Article
____

But, I would argue that the people in power that call themselves Liberals are not liberal at all.  They have drifted to the Center (and some even further to the Right than that), and no longer deserve the moniker of a liberal class.  They have betrayed most of what that name stands for.  I would encourage the protesters in the streets, at Wall Street and across America, to take back that name, for they are the true liberal class now.  He calls them radical dissidents, and perhaps they are, but they are also the new voice of the Left.  As such, they have a responsibility to shift the balance of power.  As Conservatives and old-school Liberals have moved further and further to the Right, it is now the task of this new class of true liberals and radicals to strengthen the Left and keep everything that they stand for from being swept under the rug and forgotten.

This idea is explored by Michael Lind in an article for Salon, where he compares the Radical movement of today with that of the late 1960s.  He explains the need for a far-Left to balance the presence of a far-Right, a position held today by the Tea Party.  The Tea Party has dragged the entire Republican Party, and most of American politics along with it, to the Right.  But, the Tea Party, which originally claimed to be an independent movement, was co-opted by the Republican Party to the point that the two are now indistinguishable.  The Occupy Wall Street movement is fighting hard to avoid being similarly co-opted by the Democratic Party.  Lind says that this does not necessarily have to happen:

But there are other possibilities.  Democratic strategists across the country are no doubt pondering how the somewhat unfocused demonstrators can be turned into a “Tea Party of the left” that can be deployed as reliable Democratic voters in future elections.  Other members of the progressive establishment may try to co-opt this essentially anti-political movement into the elaborate structure of single-issue progressive patronage networks.

____

Information given
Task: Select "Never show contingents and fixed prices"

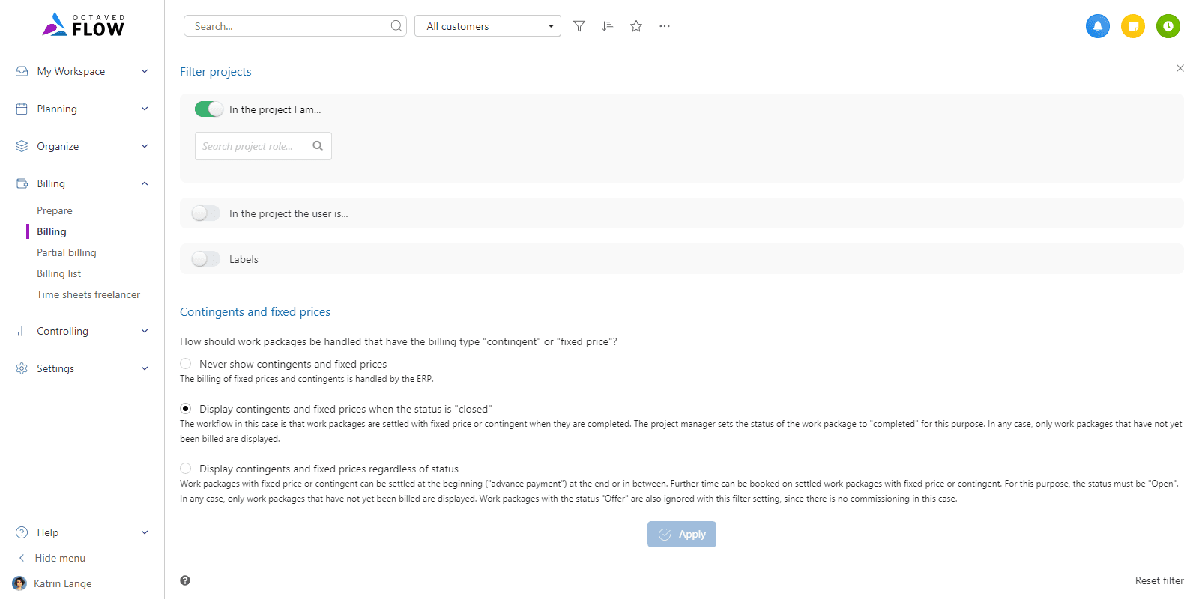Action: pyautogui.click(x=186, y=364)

____

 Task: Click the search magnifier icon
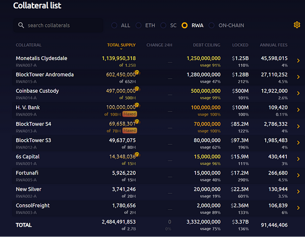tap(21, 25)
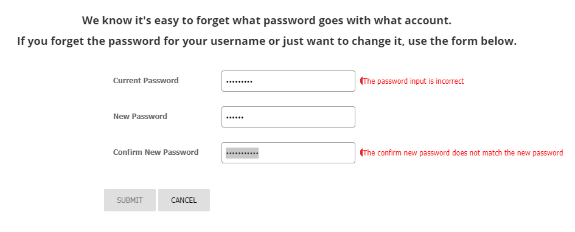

____

Challenge A
Return the stretch of the Occupy Wall Street passage from "But, I would" through "rug and forgotten.", copied word for word.
Challenge B
Name each party or movement in the Occupy Wall Street passage whose name ends with the word "Party".

Written solution A
But, I would argue that the people in power that call themselves Liberals are not liberal at all.  They have drifted to the Center (and some even further to the Right than that), and no longer deserve the moniker of a liberal class.  They have betrayed most of what that name stands for.  I would encourage the protesters in the streets, at Wall Street and across America, to take back that name, for they are the true liberal class now.  He calls them radical dissidents, and perhaps they are, but they are also the new voice of the Left.  As such, they have a responsibility to shift the balance of power.  As Conservatives and old-school Liberals have moved further and further to the Right, it is now the task of this new class of true liberals and radicals to strengthen the Left and keep everything that they stand for from being swept under the rug and forgotten.

Written solution B
Tea Party
Republican Party
Democratic Party